Once the data has been read, return all of it precisely as written.

**Stored items**
· · ·
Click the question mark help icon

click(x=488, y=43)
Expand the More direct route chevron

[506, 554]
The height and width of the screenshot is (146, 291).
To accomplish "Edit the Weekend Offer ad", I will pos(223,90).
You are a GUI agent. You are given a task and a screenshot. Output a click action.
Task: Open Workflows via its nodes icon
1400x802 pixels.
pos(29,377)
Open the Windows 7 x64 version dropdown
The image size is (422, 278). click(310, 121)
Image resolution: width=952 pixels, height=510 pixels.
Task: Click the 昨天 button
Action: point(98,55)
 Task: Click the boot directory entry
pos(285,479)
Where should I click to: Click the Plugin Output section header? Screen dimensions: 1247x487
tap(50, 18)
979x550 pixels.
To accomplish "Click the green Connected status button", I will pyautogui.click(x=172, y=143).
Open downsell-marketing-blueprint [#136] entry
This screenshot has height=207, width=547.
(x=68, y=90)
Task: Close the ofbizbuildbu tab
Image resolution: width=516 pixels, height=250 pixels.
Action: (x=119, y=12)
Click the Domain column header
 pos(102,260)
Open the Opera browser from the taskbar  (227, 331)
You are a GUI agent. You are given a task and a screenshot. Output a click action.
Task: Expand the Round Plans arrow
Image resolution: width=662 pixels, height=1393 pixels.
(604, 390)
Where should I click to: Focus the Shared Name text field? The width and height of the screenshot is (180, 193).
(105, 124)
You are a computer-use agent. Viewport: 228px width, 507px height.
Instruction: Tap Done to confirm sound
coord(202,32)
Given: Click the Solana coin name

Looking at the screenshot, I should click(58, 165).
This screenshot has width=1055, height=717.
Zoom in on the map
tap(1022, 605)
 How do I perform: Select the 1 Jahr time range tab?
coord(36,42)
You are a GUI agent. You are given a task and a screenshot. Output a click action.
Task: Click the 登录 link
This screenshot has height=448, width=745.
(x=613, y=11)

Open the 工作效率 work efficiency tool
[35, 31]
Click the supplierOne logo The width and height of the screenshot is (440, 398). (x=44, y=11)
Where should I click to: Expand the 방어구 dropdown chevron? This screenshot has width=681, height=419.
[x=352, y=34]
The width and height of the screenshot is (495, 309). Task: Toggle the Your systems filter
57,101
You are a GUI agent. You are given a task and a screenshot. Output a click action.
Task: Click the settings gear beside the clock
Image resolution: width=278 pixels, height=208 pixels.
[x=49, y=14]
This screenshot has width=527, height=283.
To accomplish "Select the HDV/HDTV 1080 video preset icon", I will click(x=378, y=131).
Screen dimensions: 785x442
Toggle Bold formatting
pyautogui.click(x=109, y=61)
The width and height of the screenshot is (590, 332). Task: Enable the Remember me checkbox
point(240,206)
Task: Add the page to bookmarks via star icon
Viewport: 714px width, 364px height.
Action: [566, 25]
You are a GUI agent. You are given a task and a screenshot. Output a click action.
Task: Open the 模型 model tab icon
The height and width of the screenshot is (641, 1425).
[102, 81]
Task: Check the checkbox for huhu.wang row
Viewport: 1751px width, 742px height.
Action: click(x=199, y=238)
· · ·
**Answer space**
Click the question mark help icon

click(x=488, y=43)
Expand the More direct route chevron

[506, 554]
The height and width of the screenshot is (146, 291).
To accomplish "Edit the Weekend Offer ad", I will pos(223,90).
You are a GUI agent. You are given a task and a screenshot. Output a click action.
Task: Open Workflows via its nodes icon
1400x802 pixels.
pos(29,377)
Open the Windows 7 x64 version dropdown
The image size is (422, 278). click(310, 121)
Image resolution: width=952 pixels, height=510 pixels.
Task: Click the 昨天 button
Action: point(98,55)
 Task: Click the boot directory entry
pos(285,479)
Where should I click to: Click the Plugin Output section header? Screen dimensions: 1247x487
tap(50, 18)
979x550 pixels.
To accomplish "Click the green Connected status button", I will pyautogui.click(x=172, y=143).
Open downsell-marketing-blueprint [#136] entry
This screenshot has height=207, width=547.
(x=68, y=90)
Task: Close the ofbizbuildbu tab
Image resolution: width=516 pixels, height=250 pixels.
Action: (x=119, y=12)
Click the Domain column header
 pos(102,260)
Open the Opera browser from the taskbar  (227, 331)
You are a GUI agent. You are given a task and a screenshot. Output a click action.
Task: Expand the Round Plans arrow
Image resolution: width=662 pixels, height=1393 pixels.
(604, 390)
Where should I click to: Focus the Shared Name text field? The width and height of the screenshot is (180, 193).
(105, 124)
You are a computer-use agent. Viewport: 228px width, 507px height.
Instruction: Tap Done to confirm sound
coord(202,32)
Given: Click the Solana coin name

Looking at the screenshot, I should click(58, 165).
This screenshot has width=1055, height=717.
Zoom in on the map
tap(1022, 605)
 How do I perform: Select the 1 Jahr time range tab?
coord(36,42)
You are a GUI agent. You are given a task and a screenshot. Output a click action.
Task: Click the 登录 link
This screenshot has height=448, width=745.
(x=613, y=11)

Open the 工作效率 work efficiency tool
[35, 31]
Click the supplierOne logo The width and height of the screenshot is (440, 398). (x=44, y=11)
Where should I click to: Expand the 방어구 dropdown chevron? This screenshot has width=681, height=419.
[x=352, y=34]
The width and height of the screenshot is (495, 309). Task: Toggle the Your systems filter
57,101
You are a GUI agent. You are given a task and a screenshot. Output a click action.
Task: Click the settings gear beside the clock
Image resolution: width=278 pixels, height=208 pixels.
[x=49, y=14]
This screenshot has width=527, height=283.
To accomplish "Select the HDV/HDTV 1080 video preset icon", I will click(x=378, y=131).
Screen dimensions: 785x442
Toggle Bold formatting
pyautogui.click(x=109, y=61)
The width and height of the screenshot is (590, 332). Task: Enable the Remember me checkbox
point(240,206)
Task: Add the page to bookmarks via star icon
Viewport: 714px width, 364px height.
Action: [566, 25]
You are a GUI agent. You are given a task and a screenshot. Output a click action.
Task: Open the 模型 model tab icon
The height and width of the screenshot is (641, 1425).
[102, 81]
Task: Check the checkbox for huhu.wang row
Viewport: 1751px width, 742px height.
Action: click(x=199, y=238)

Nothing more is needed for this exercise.